_Consigna_
Retoma el texto sobre el discurso de las derechas contra López Obrador y sus votantes, y continúalo a partir de su último párrafo.

_Fragmento dado_
%%

En una cosa parecida, la comentocracia de derechas recurrió también a esta inédita canallada de insultar a los militantes o votantes del movimiento encabezado por López Obrador con generalizaciones abusivas y carentes de sustento. Diego Fernández de Cevallos los llamó “súbditos de un orate”. Isabel Turrent los llamó “feligresía irracional”. Enrique Krauze desde 2008 los llamó “medida de la miseria humana”. De nuevo Vicente Fox pero ya en 2018 los llamó “Perrada”. Ricardo Alemán los llamó “legión de idiotas” mientras que es frecuente que otros comentócratas, como el cartonista Calderón de Reforma, acusen que en 2018 hubo “treinta millones de ingenuos”, cuando no un insulto.
Esta inercia de tratar de destruir al adversario político con campañas fascistoides, que fueron las más caras de la historia y las más prolongadas; y esta inercia de agredir con burdos insultos maniqueos a sectores mayoritarios de la población, por parte de presidentes o comentaristas, no tienen precedentes, y, a la fecha, no tienen equivalentes.
6.- De López Obrador puede incomodar la impericia con que toca temas en su discurso, o lo burdo con que desmiente a sus rivales. Pero en su trato a los adversarios de abajo su discurso es consistente. En toda su carrera política, nunca se le va a encontrar un insulto a un priista y panista de a pie. Por el contrario, hay sobradas expresiones donde señala que sus arengas y sus insultos son “para los priistas y panistas de arriba, pero no a los de abajo”, a los que, por el contrario, siempre ha invitado a unirse a su causa.
Tampoco vamos a encontrar a analistas políticos de las izquierdas haciendo generalizaciones abusivas contra los votantes de Anaya, Meade, Gálvez o quien sea. Ni menos aún vamos a encontrar campañas mediáticas de miles de millones de pesos y emitidas por años, para decir que Peña Nieto, Fox, Calderón o quien sea son un peligro para México, o que son mesías de Atlacomulco, o cosas parecidas.
Así, se debe decir que, con base en los datos y la historia, el verdadero discurso maniqueo, excluyente, agresivo, fascistoide y anulador del debate viene de las derechas. Y eso no empezó en 2018, sino que lleva lustros. Y, más agravante, ese discurso excluyente y antidemocrático, ha ido acompañado de acciones autoritarias que sí han puesto en riesgo la democracia, como el desafuero, el fraude de 2006 o desplantes de prepotencia o represión.

%%

_Datos guardados_
%%

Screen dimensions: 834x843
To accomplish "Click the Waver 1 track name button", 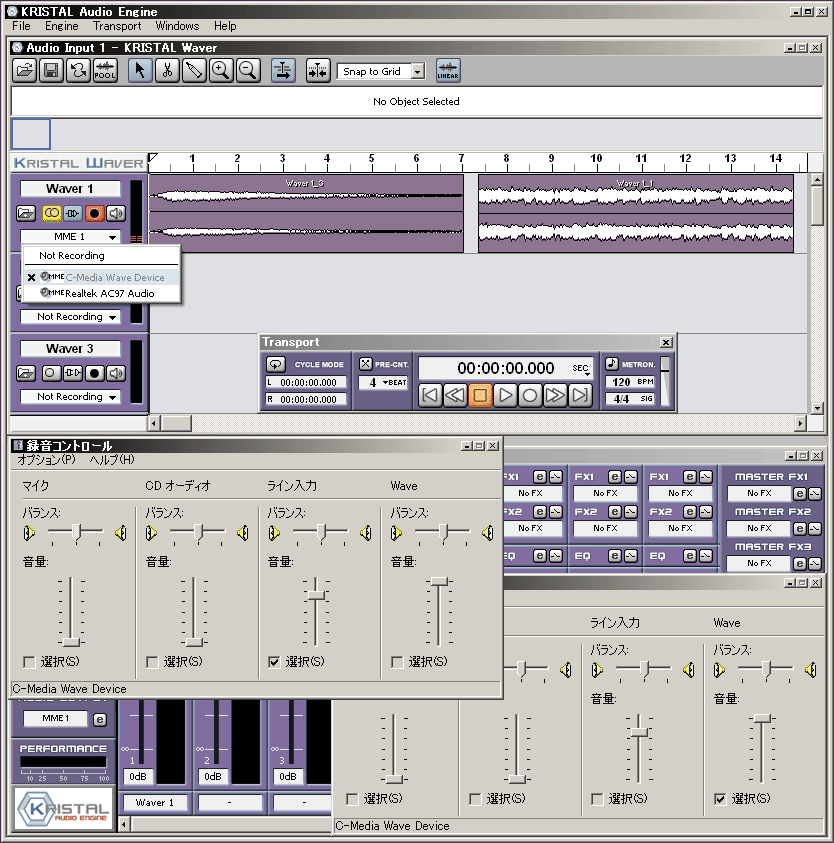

%%

_Respuesta_
Hoy México no vive una polarización. Por el contrario. Vive un consenso inédito. Claudia Sheinbaum triunfó con una holgura histórica de 36 millones de votos, 20 millones de ventaja sobre el segundo lugar, y en una proporción de 60 por ciento contra 27 de la minoría más grande, en una votación que arrasó en todos los sectores, por género, edad, ingreso o escolaridad.
Nadie puede negar la legitimidad democrática de cualquier minoría. Pero ésta nunca debe olvidar dos cuestiones: la primera es que si tiene ese tamaño es por resultado de las urnas. Y la segunda es que, en una democracia, las minorías pueden aspirar a ser mayorías, cuando logren convencer a los electores del proyecto que ostentan.
Pero el discurso de la mal llamada polarización ha servido estos seis años para una cosa: que los comentócratas e integrantes de esa minoría se insuflen un tamaño artificial que no ostentan, al hacerse pasar por un grupo simétrico al del polo que ganó el poder. Más que preocuparse por una supuesta sobrerrepresentación legislativa del adversario, esa oposición debería preocuparse por esa sobrevaloración de sí misma, al autopercibirse más grande, más brillante y más competente de lo que ha demostrado ser como gobernante, como analista y como atrayente de votantes.